26 Mayıs Siyer Notları
Siyer okumalarında bu hafta, Hudeybiye Antlaşması’nın imzalandığı dönemi konuştuk. Hudeybiye hakkında Türkçede müstakil bir eser yok. Belki de bu durum, başka tarihsel vakalarda söz konusu olabilen mitleştirmeye ve magazin haline getirmeye engel olduğu için hayırlıdır diye düşündük.
Hudeybiye Antlaşması literatürde “müsalaha” olarak geçer. İlk olarak, Hz. Peygamber’in rüyasında umreye gittiğini görmesiyle gündeme gelir. Ancak siyasal-toplumsal sebepleri de yok değildi. Müminler, Mekke’ye karşı sayıca ve psikolojik üstünlük kurmak istiyordu. O yıllarda, Kabe’ye herkes kişisel olarak gidip ibadet edebiliyordu. Hz. Peygamber de bu sebeple, kan dökülmeyeceği düşüncesiyle, gördüğü rüya sonrası Kabe’yi ziyaret etmek istedi. Ancak kâfirler bunu düşmanca bir tavır olarak algıladılar ve Müminlerin üzerine 200 kişilik bir ordu gönderdiler. Hudeybiye’ye geri çekilen Müminler, Hz. Osman’ı (r.a.) görüşmeci olarak gönderdiler. Ancak bir süre sonra, Hz. Osman’dan haber alınamayınca Rıdvan ağacının altında Hz. Peygamber’e biat ederek ‘Osman’ın kanını yerde bırakmama’ kararı aldılar. Bu sıralarda Hz. Osman geri döndü ve kâfirlerin şartlarını anlattı, sonra da Hudeybiye Antlaşması imzalandı. Buna göre:
“1-On sene süresince arada savaş olmayacak, bu süre içinde halkın emniyeti ve asayiş içinde yaşaması sağlanacak. 2-Velisinin izni olmaksızın Muhammed’e gelenler iade edilecek. Muhammed’den Kureyş’e gidenler ise iade edilmeyecek. 3-İki taraf da birbirine ihanet etmeyecek ve yekdiğerinin malını almayacak. 4-İsteyen Muhammed ile isteyen de Kureyş ile anlaşıp ittifak oluşturabilecek. 5-Müslümanlar bu sene Mekke’ye girmeyip geri dönecek. Bir sene sonra ise Muhammed ile gelip üç gün Mekke’de kalıp ibadet edebilecek. Bu süre içinde Mekkeliler şehri boşaltacak. Müslümanlar Mekke’ye yolcu silahı olan kılıç dışında bir savaş silahıyla girmeyecek. Antlaşma, arada gidip gelen fitne figürlerinin silikleşmesini de sağlamıştı. Kureyş müttefik arayışından vazgeçmiş, ticari faaliyetlerine geri çekilmişti. Müslümanlar ise bu ortamda kültürel, siyasal ve askeri alanda faaliyetlerini geliştirdiler.” (Cihan Aktaş, Hudeybiye Duruşu: Barış Mümkünse Gerisi Ayrıntı)
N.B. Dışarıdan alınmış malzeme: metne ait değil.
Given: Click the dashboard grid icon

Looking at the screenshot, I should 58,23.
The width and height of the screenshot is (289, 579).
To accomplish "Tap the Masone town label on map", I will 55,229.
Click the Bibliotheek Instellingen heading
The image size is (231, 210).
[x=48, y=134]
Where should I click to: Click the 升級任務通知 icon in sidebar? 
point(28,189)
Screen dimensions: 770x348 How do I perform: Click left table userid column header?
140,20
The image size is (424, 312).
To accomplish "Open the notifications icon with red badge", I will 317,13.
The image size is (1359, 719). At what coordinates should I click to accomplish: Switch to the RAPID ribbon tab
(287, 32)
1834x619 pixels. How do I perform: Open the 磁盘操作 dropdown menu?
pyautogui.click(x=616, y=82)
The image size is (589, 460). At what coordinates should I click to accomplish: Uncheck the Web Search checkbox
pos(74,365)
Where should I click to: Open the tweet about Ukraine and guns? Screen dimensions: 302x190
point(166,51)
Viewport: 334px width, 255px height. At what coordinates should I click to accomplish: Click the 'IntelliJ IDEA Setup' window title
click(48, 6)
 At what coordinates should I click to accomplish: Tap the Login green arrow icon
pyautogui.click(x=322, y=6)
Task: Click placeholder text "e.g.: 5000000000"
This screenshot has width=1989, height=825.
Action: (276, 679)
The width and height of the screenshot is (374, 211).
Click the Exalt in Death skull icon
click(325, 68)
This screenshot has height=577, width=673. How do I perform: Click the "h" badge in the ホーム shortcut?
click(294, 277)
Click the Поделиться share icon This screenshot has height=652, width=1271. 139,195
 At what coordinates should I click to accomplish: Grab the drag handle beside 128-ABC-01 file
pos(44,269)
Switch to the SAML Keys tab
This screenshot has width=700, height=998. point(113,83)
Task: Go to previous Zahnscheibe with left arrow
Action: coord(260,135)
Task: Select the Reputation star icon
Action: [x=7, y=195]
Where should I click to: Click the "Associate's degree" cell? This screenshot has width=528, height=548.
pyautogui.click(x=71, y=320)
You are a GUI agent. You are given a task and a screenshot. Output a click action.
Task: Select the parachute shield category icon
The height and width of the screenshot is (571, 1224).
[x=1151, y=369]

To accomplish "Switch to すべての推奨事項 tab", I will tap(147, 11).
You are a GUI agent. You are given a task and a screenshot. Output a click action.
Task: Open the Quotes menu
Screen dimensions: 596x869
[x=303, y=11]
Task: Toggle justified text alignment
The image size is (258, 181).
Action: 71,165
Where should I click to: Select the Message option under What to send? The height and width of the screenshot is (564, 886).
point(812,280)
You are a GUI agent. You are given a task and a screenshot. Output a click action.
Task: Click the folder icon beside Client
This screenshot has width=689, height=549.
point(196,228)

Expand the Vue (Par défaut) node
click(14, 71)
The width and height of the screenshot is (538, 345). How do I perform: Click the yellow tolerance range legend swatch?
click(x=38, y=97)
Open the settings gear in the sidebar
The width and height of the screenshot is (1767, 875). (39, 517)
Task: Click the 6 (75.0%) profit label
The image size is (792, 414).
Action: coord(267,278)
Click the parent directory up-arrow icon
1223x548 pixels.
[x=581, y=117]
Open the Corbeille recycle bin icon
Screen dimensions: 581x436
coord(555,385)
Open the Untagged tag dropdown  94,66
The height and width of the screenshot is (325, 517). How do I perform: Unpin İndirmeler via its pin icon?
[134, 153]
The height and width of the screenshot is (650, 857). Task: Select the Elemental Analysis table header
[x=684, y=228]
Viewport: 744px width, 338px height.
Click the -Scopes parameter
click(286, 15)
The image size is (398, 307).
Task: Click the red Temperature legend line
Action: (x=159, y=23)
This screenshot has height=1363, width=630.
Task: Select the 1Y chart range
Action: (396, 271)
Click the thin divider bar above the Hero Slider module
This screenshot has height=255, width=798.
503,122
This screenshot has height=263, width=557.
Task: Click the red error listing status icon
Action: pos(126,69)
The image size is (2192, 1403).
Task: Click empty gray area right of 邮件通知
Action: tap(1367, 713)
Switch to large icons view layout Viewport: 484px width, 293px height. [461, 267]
Böylece Mekke’den gelecek tehlikenin ertelenmesi sayesinde Hayber fethedildi, Getafen kabilesi yenilgiye uğratıldı. Uzun vadede Mekke’nin fethedilmesine ortam hazırlanmış oldu. Hiç kan dökülmeden alınan Mekke için Kur’an-ı Kerim’de, genellikle savaş jargonu olarak görmeye alıştığımız “zafer” ve “fetih” kavramlarının kullanılmış olmasını konuştuk. Zaferden ve fethetmekten sadece ‘savaşı kazanmayı’ ve ‘topraklarını genişletmeyi’ anlamamak gerekir. Bu bize İslam’ın “militarist” bir anlayışı olmadığı hakkında da ipucu vermektedir.